(Stored data Opens)

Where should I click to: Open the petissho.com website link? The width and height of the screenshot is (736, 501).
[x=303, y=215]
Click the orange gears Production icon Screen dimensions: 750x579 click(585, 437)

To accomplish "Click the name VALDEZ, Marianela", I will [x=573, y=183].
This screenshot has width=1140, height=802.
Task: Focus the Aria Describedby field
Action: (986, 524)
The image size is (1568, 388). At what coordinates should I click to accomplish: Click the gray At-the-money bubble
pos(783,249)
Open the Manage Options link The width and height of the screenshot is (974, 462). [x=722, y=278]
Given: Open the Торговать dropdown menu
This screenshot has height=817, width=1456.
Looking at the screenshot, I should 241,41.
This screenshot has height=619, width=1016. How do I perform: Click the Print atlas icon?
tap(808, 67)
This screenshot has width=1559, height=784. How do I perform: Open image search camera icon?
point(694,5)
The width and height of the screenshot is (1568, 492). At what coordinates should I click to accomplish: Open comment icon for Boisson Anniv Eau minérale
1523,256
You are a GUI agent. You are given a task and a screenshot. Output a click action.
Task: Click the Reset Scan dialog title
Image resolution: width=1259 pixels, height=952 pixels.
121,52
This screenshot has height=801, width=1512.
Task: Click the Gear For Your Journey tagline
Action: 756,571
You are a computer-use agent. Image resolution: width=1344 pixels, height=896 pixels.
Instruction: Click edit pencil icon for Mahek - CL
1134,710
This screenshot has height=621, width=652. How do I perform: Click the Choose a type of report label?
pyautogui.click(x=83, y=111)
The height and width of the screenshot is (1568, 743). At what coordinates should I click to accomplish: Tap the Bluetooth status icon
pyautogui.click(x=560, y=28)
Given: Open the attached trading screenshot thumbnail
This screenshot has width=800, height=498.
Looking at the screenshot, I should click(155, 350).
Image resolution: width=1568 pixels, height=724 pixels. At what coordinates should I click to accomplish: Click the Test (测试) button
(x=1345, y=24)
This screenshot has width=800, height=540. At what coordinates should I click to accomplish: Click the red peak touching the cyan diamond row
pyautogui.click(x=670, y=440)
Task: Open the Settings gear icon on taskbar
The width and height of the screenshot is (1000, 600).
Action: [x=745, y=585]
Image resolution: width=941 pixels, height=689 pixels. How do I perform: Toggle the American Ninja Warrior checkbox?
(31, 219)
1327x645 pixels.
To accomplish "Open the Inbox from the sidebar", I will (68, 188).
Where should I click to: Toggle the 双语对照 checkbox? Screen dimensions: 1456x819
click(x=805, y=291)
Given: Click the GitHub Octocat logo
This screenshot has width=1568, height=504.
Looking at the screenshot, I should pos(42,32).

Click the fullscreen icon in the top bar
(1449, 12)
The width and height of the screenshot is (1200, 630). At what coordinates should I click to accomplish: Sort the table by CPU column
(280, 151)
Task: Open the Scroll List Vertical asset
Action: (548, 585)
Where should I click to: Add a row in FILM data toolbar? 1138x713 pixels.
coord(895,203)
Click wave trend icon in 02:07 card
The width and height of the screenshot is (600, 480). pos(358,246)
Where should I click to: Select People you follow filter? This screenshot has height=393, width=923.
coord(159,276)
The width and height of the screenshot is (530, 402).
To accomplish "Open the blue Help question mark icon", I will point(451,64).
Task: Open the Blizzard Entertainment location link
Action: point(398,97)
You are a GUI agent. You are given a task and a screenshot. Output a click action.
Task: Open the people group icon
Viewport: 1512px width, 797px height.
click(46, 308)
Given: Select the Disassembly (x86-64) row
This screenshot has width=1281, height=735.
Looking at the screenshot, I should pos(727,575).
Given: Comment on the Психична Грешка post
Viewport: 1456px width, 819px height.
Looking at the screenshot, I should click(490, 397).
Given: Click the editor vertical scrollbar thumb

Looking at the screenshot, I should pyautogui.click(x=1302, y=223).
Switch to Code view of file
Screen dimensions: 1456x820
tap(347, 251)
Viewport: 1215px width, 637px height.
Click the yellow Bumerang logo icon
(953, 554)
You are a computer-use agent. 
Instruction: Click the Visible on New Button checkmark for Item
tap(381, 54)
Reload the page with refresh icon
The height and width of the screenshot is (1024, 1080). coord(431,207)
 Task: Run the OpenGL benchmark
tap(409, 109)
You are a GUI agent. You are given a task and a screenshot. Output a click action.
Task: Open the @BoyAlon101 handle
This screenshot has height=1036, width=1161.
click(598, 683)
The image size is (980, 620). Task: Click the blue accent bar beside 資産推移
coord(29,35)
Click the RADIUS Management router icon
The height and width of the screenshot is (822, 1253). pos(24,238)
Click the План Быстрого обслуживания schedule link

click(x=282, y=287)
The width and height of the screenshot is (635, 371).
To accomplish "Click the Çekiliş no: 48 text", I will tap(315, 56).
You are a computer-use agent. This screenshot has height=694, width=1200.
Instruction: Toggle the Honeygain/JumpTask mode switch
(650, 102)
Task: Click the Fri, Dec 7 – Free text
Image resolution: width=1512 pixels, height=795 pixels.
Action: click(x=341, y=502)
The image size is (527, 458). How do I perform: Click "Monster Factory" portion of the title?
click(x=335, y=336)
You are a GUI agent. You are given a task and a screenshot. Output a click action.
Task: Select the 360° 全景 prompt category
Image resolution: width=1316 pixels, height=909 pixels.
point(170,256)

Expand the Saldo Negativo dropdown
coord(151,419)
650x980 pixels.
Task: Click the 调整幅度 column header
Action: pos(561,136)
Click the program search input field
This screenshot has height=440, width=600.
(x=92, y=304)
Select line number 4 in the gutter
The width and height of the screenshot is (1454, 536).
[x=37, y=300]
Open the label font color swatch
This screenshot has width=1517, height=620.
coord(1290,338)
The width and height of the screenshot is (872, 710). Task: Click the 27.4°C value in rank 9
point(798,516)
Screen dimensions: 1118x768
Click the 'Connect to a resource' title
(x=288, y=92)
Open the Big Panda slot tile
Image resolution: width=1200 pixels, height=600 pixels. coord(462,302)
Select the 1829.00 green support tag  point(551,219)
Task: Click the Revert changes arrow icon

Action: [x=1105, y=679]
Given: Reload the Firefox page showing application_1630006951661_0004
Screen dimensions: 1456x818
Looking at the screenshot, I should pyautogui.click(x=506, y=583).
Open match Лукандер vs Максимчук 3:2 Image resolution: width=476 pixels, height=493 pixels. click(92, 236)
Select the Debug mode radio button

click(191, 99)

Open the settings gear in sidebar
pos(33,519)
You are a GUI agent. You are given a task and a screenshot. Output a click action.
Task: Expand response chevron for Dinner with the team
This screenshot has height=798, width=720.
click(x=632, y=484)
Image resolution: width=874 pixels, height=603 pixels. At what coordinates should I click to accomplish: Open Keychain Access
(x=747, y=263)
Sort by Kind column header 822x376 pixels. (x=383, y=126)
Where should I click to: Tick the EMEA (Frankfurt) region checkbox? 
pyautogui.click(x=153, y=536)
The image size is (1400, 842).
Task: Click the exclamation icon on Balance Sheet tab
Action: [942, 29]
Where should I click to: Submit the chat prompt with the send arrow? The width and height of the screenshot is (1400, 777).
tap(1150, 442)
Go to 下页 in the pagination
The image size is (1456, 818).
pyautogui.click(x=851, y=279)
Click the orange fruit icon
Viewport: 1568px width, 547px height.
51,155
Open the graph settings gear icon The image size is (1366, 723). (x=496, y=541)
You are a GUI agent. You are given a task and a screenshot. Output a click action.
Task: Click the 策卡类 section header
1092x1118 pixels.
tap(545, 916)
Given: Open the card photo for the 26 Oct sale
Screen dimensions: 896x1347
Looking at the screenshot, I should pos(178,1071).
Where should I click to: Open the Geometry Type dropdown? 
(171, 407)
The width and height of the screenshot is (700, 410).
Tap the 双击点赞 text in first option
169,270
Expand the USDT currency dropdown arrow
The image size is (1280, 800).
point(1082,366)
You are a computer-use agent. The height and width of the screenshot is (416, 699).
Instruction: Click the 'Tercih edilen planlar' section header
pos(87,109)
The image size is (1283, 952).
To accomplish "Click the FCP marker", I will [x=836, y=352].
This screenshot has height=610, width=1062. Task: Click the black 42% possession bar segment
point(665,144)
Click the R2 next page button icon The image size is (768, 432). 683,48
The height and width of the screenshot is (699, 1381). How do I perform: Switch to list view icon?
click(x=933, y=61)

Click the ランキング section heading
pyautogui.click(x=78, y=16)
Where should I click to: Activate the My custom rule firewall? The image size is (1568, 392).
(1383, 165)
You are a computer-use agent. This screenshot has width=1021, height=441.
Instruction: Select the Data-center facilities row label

(Stored data Closes)

◆ **Task prompt**: The output must consist solely of the lines from the first line of the records through the line containing "Given: Open the Торговать dropdown menu", reproduced exactly.

◆ **Reply**:
Where should I click to: Open the petissho.com website link? The width and height of the screenshot is (736, 501).
[x=303, y=215]
Click the orange gears Production icon Screen dimensions: 750x579 click(585, 437)

To accomplish "Click the name VALDEZ, Marianela", I will [x=573, y=183].
This screenshot has width=1140, height=802.
Task: Focus the Aria Describedby field
Action: (986, 524)
The image size is (1568, 388). At what coordinates should I click to accomplish: Click the gray At-the-money bubble
pos(783,249)
Open the Manage Options link The width and height of the screenshot is (974, 462). [x=722, y=278]
Given: Open the Торговать dropdown menu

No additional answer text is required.